Stored items
________________

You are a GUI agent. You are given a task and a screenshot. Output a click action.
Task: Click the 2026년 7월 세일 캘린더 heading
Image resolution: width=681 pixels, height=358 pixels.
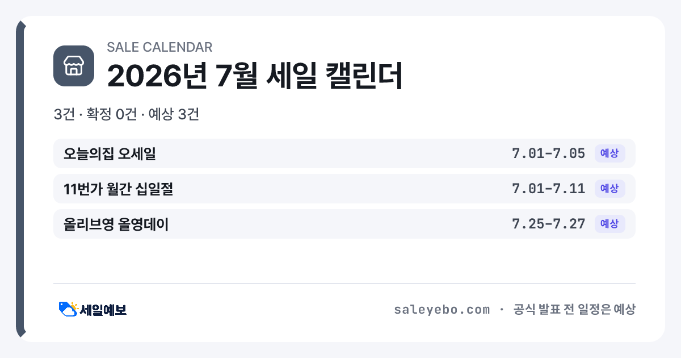coord(255,76)
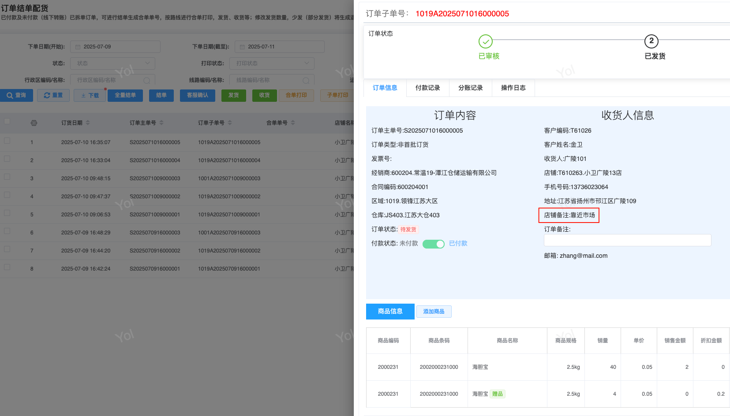Click search icon in 行政区编码/名称 field
730x416 pixels.
(x=147, y=80)
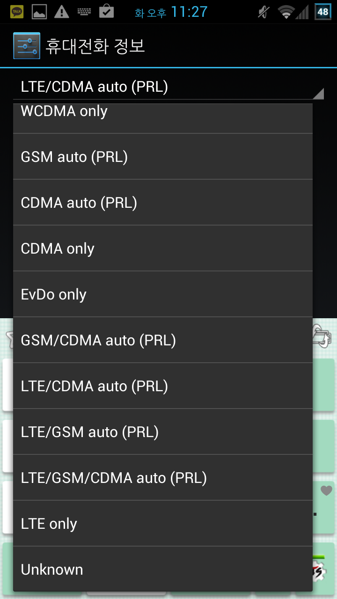Choose GSM/CDMA auto (PRL) entry

point(162,340)
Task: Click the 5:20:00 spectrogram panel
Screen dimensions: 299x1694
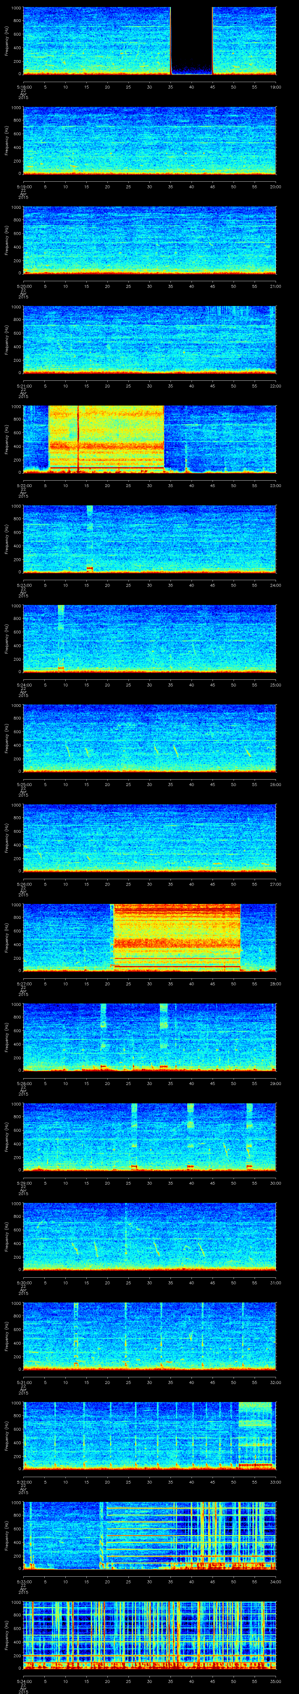Action: 149,239
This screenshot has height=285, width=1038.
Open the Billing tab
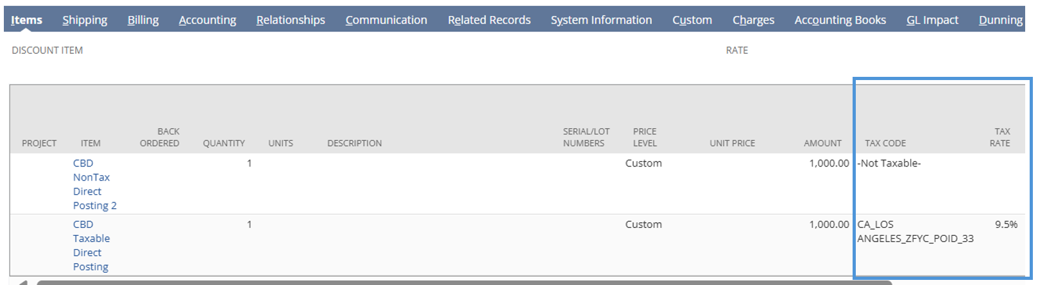[143, 20]
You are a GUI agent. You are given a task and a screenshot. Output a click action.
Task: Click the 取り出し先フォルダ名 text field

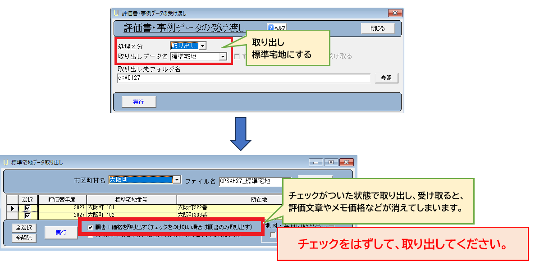click(243, 78)
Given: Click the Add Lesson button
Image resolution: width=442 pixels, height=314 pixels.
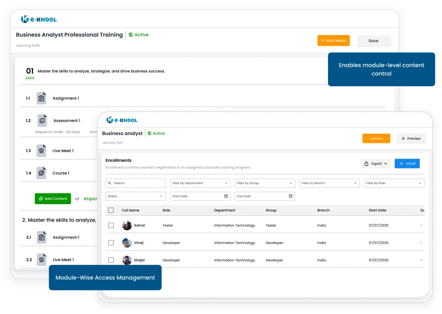Looking at the screenshot, I should 333,40.
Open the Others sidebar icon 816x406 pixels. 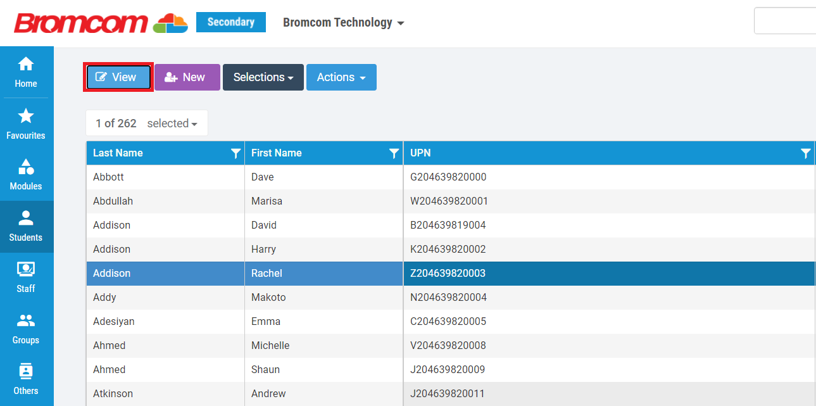tap(26, 371)
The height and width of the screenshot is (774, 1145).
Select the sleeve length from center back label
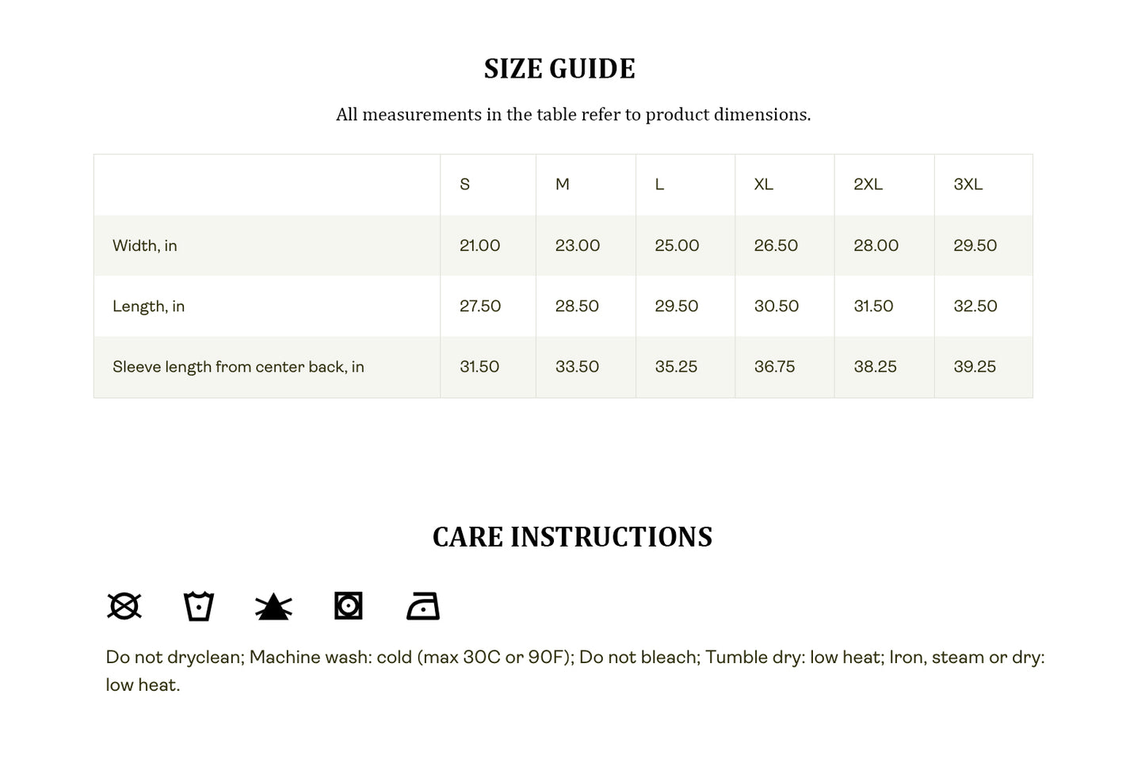(x=239, y=367)
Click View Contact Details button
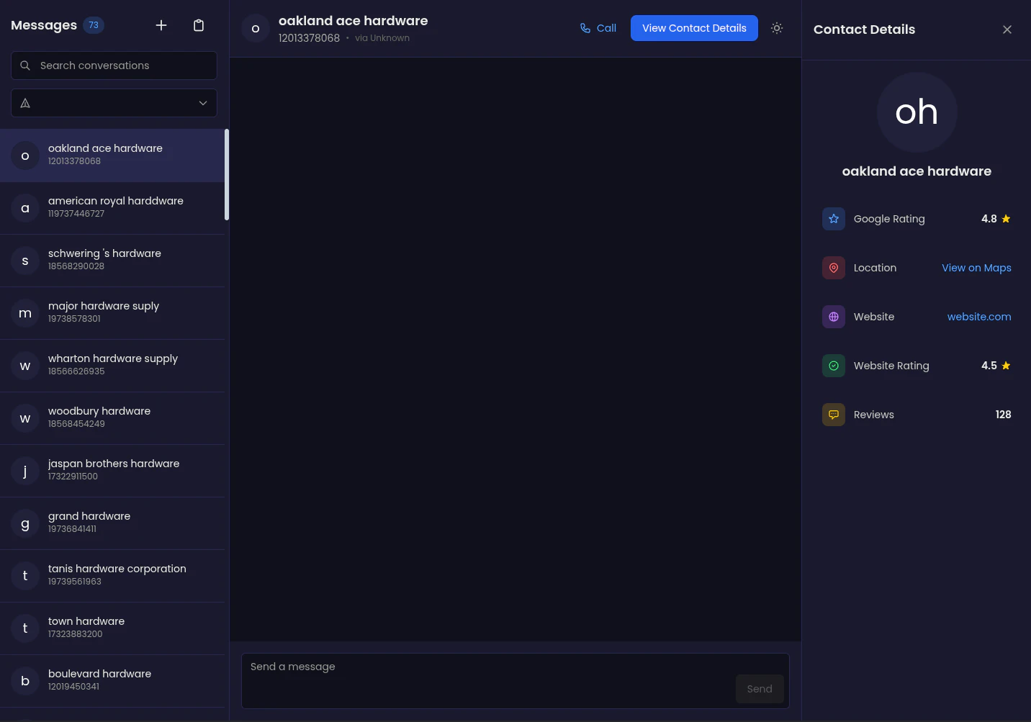The width and height of the screenshot is (1031, 722). tap(694, 28)
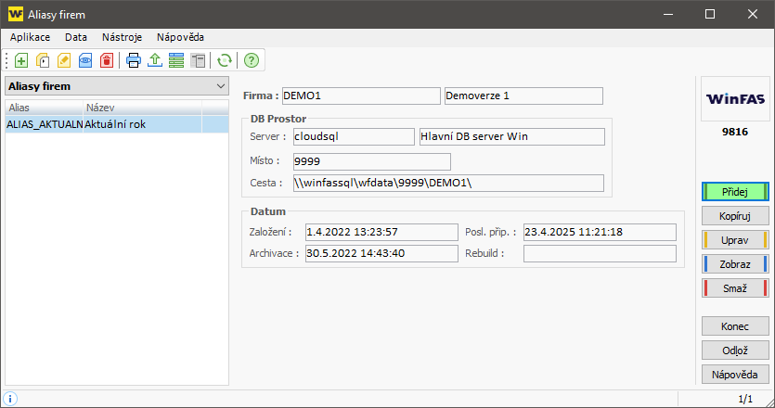The image size is (775, 408).
Task: Click the red delete trash icon
Action: click(x=107, y=60)
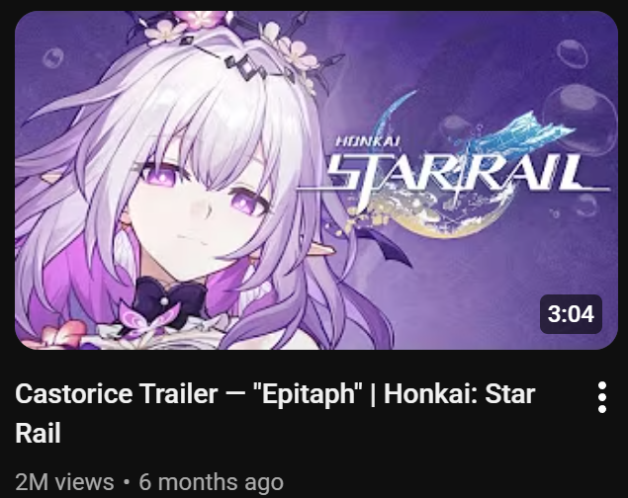The width and height of the screenshot is (628, 498).
Task: Click the pink flower in thumbnail's bottom-left corner
Action: 54,336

________________

### EXERCISE
From the first line above down to the line with "Given: Click the Add Lesson button", reproduce every line and no others, omitting pictures.

### RESPONSE AREA
You are a GUI agent. You are given a task and a screenshot. Output a click action.
Task: Click the 2026년 7월 세일 캘린더 heading
Image resolution: width=681 pixels, height=358 pixels.
coord(255,76)
Click search icon in 行政区编码/名称 field
730x416 pixels.
(x=147, y=80)
Choose GSM/CDMA auto (PRL) entry

point(162,340)
Task: Click the 5:20:00 spectrogram panel
Screen dimensions: 299x1694
Action: 149,239
This screenshot has height=285, width=1038.
Open the Billing tab
[143, 20]
You are a GUI agent. You are given a task and a screenshot. Output a click action.
Task: Click the 取り出し先フォルダ名 text field

click(243, 78)
Given: Click the Add Lesson button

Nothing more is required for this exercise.